◆ Task instructions ◆
A. Answer these questions from the text on the Stockholm Industry Water Award, one answer per line:
(i) In which month is the award presented at the World Water Week in Stockholm?
(ii) Which laureate from Cambodia received the award in 2010?
(iii) According to its citation, how much water did PepsiCo conserve in 2011 from a 2006 baseline?
B. Retype the part of the Stockholm Industry Water Award text that opens with the words "For their contribution" and closes with "County Sanitation District.", keeping every character unchanged.

━━ Text block

- Description: Business and industry contributions to global water sustainability
- Country: Sweden
- Presented by: Stockholm International Water Institute (SIWI)

= Stockholm Industry Water Award =

Water industry award

The Stockholm Industry Water Award recognises impressive contributions made by businesses and industries to improve the world water situation. The honorary prize has been awarded annually since its inception in 2000 with an aim to encourage and reward improved business performance, production and innovation to reduce industrial water consumption and pollution. The award is presented at the World Water Week in Stockholm each August. The prize was established by the Stockholm Water Foundation in collaboration with the Royal Swedish Academy of Engineering Sciences and the World Business Council for Sustainable Development. It is administrated by the Stockholm International Water Institute.

== Past laureates ==
2015: CH2M, USA

For its "transformative technologies and strategic communication."

2014: eThekwini Water & Sanitation, South Africa

For its "open approach to experimenting and piloting new solutions across both technical and social aspects of service delivery [which] has made eThekwini a forerunner in the world of utility-run services"

2013 Netafim, Israel

For its "remarkable achievements, helping farmers across the world to 'grow more with less,' which directly contribute to a more water- and food-secure world."

2012 PepsiCo, India

For "its efforts to increase water efficiency, conserving nearly 16 billion litres of water in 2011 from a 2006 baseline, demonstrating that responsible water use makes good business sense."

2011 Nestlé, Switzerland

For "its unwavering commitment, establishing itself as a leader in smart water management, and providing an example for other food producers and distributors to follow."

2010 Phnom Penh Water Supply Authority, Cambodia

For "its world class performance in water supply and self-sufficiency" (see also Water supply in Phnom Penh).

2009 Trojan Technologies, Canada

For their contribution to a viable industry in the area of ultraviolet technologies which has advanced regulatory acceptance, overcome limitations of existing technologies, and provided a means of protecting public health and developing new sources of water supply.

2008 Orange County Water District and Orange County Sanitation District, USA

Development of the world's largest groundwater recharge purification plant by the Orange County Water District and Orange County Sanitation District.

2007 Public Utilities Board, Singapore

For "their holistic approach to water resources management which made water use sustainable for different sectors of society in a unique and challenging urban island environment."

━━━━
━━ Information given

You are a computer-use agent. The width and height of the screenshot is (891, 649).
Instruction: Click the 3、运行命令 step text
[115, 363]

━━━━
━━ Information given

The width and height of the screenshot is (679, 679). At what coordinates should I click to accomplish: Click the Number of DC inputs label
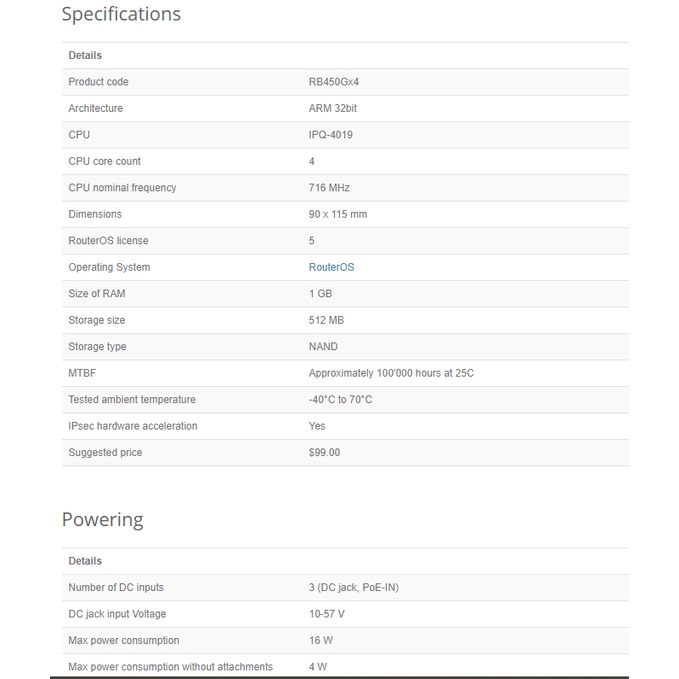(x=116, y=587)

━━━━

◆ Answers to the tasks ◆
A.
(i) August
(ii) Phnom Penh Water Supply Authority
(iii) Nearly 16 billion litres

B.
For their contribution to a viable industry in the area of ultraviolet technologies which has advanced regulatory acceptance, overcome limitations of existing technologies, and provided a means of protecting public health and developing new sources of water supply.

2008 Orange County Water District and Orange County Sanitation District, USA

Development of the world's largest groundwater recharge purification plant by the Orange County Water District and Orange County Sanitation District.